In the email, Bowes wrote that lawmakers in Harrisburg need to hear that "we won't stand for loopholes" in Pennsylvania's background-check system "that put guns in the hands of criminals."
"Thanks for joining me and CeaseFirePA in calling for a comprehensive background-check system here in Pennsylvania," he wrote.
The call that took Bowes to Colorado Street on Sept. 23, 2008, was like countless others he'd heard in his 12 years on the job: An officer requested backup to nab a suspect fleeing a car stop.
McDonald caught up with Giddings at Colorado near Susquehanna Avenue, before backup officers arrived. The two men fought violently until Giddings pulled out a handgun and shot McDonald several times -- blasting even more bullets into him after the 30-year-old officer fell.
Giddings, 27, then stole a bicycle and pedaled away -- but within seconds he encountered Bowes, then assigned along with McDonald to highway patrol. He hurled the bike at Bowes and began to fire. One bullet hit Bowes' police radio, but the other caught him just under his vest, shattering his pelvis and traveling down his leg.
Giddings died after Bowes returned fire and hit him five times.

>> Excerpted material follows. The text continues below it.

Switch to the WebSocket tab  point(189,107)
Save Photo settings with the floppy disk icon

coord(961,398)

Bowes later was hailed as a hero, earning a medal of valor, the highest honor the Police Department bestows for bravery. (McDonald was posthumously promoted to sergeant.)

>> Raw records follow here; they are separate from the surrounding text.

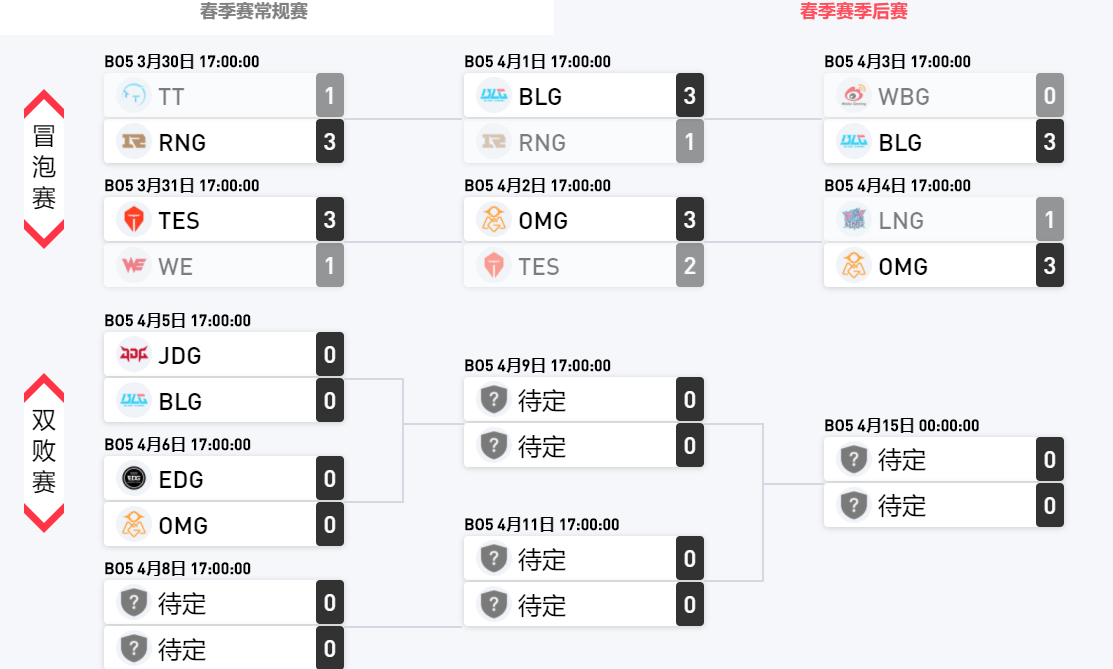Click the top 待定 shield in the 4月15日 match
This screenshot has height=669, width=1113.
coord(853,460)
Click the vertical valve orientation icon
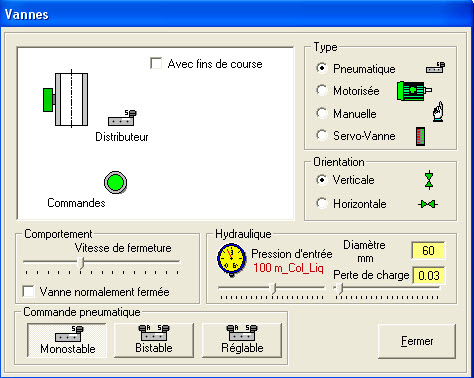The image size is (474, 378). click(429, 180)
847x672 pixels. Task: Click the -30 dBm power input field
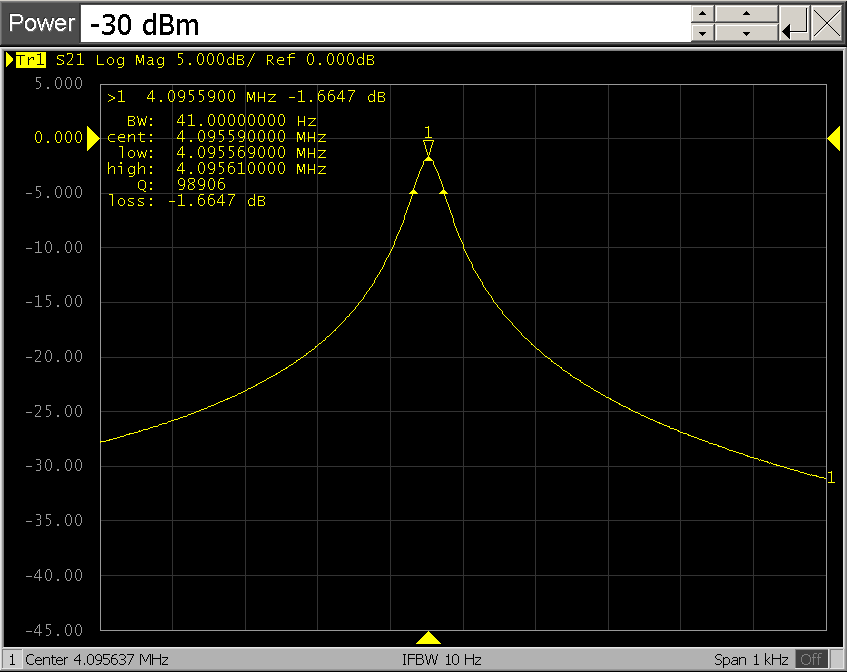(384, 23)
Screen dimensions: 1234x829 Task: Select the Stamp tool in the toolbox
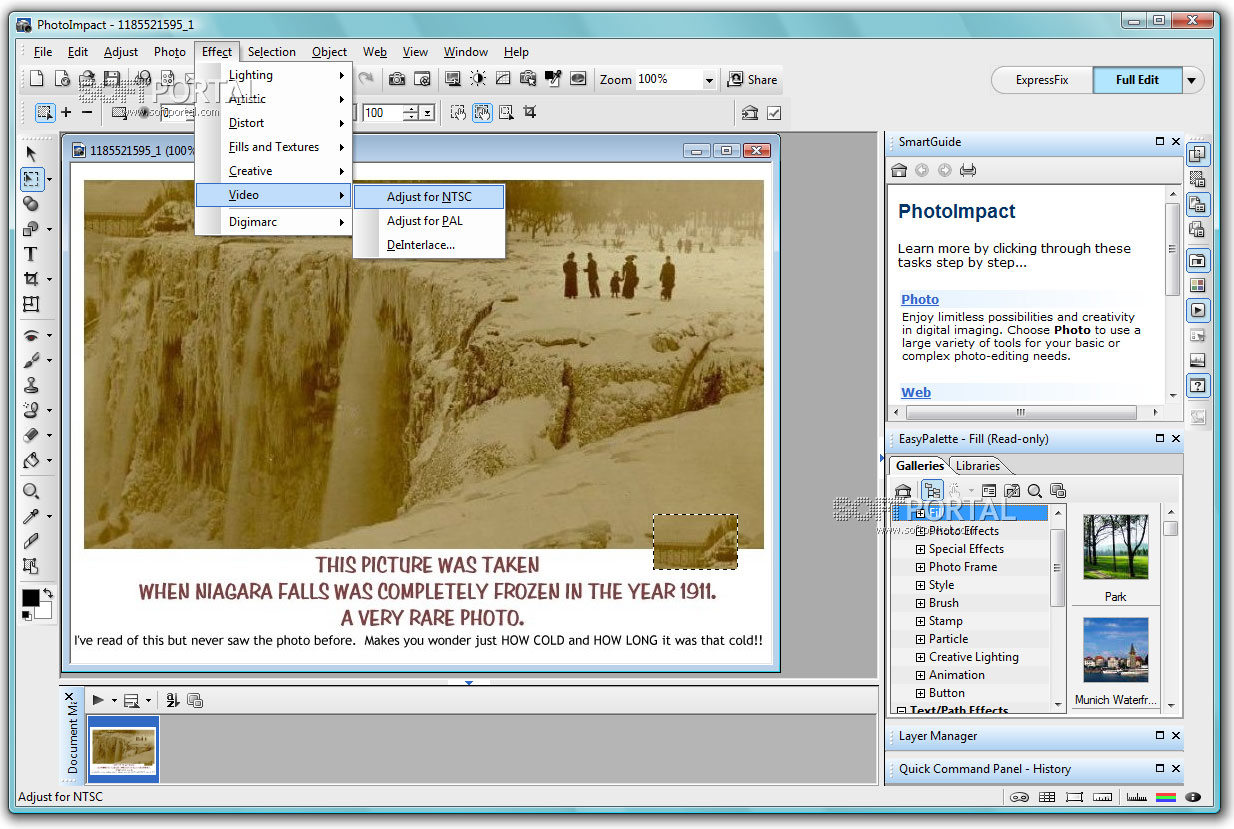31,385
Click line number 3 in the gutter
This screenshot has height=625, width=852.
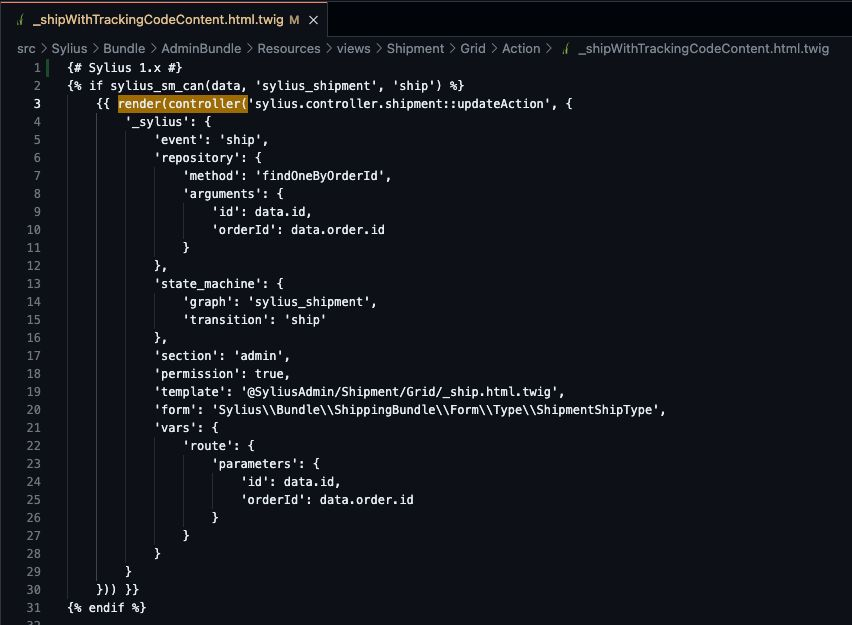[x=37, y=103]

Inspector Mike Cochrane, the commander of the Northeast Police Division who was Bowes' boss in highway patrol, said Bowes "is an excellent officer. He went up against a gunman that just killed an officer in his squad, and his training kicked in."

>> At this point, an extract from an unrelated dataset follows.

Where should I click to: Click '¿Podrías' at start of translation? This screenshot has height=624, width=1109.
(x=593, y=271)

John McNesby, president of the Fraternal Order of Police Lodge 5, agreed: "He did his job that day and saved the [McDonald] family from a trial."
Most cops remain on injured-on-duty status no longer than about two years, before either returning to police work or being declared permanently disabled, McNesby said. But Bowes has been back to work a few times, on limited duty -- only to be sidelined with each additional surgery.
His first surgery, months after the shootout with Giddings, was just to remove the bullet that still rested against his femoral artery. Two surgeries followed to repair his pelvis. The subsequent surgeries have focused on his knee, which deteriorated from disuse, Bowes said.
He walks with crutches as he recovers from his most recent -- "and hopefully last" -- knee surgery, done in late July. At 6 feet 5 inches, he's a former baseball and basketball player, in high school and college, and he coached baseball until giving it up recently because of his continuing health problems.
"It robbed me of being able to raise my children the way I wanted to," Bowes said. "I used to run around and play with my kids. My son is playing basketball now, and I would love to be out there playing with him, showing him things. This injury cost me that."
He still aims to return to police work, a prospect that worries his family.
"When I say I'm going back to work, the kids get emotionally distraught," Bowes said. "They think I'm not strong enough to fight bad guys anymore. They want to know who's going to protect me."
Shot at three times
Cops get shot all the time -- more than 260 have died by gunfire in the United States just since McDonald's death, including Philly officers John Pawlowski and Moses Walker Jr., according to the Officer Down Memorial Page.
Bowes feels blessed to have dodged landing on that memorial list, considering that the Giddings gunbattle was the third time he'd been targeted by an armed thug. The first time, he was just a few months out of the Police Academy; a man fleeing a crime inside a Hunting Park bar saw him and opened fire. Then, about eight years ago, someone fired at him during a car stop. Bowes escaped injury both times.
Still, such tragedies have spurred legislative change.
Pennsylvania lawmakers passed the "Brad Fox Law" last October, a month after a felon killed Fox, a Plymouth Township police officer, with a gun sold illegally by a Philadelphia man. The new law requires a five-year mandatory-minimum prison sentence for repeat straw purchasers, or anyone who buys guns for a felon forbidden by law from owning firearms.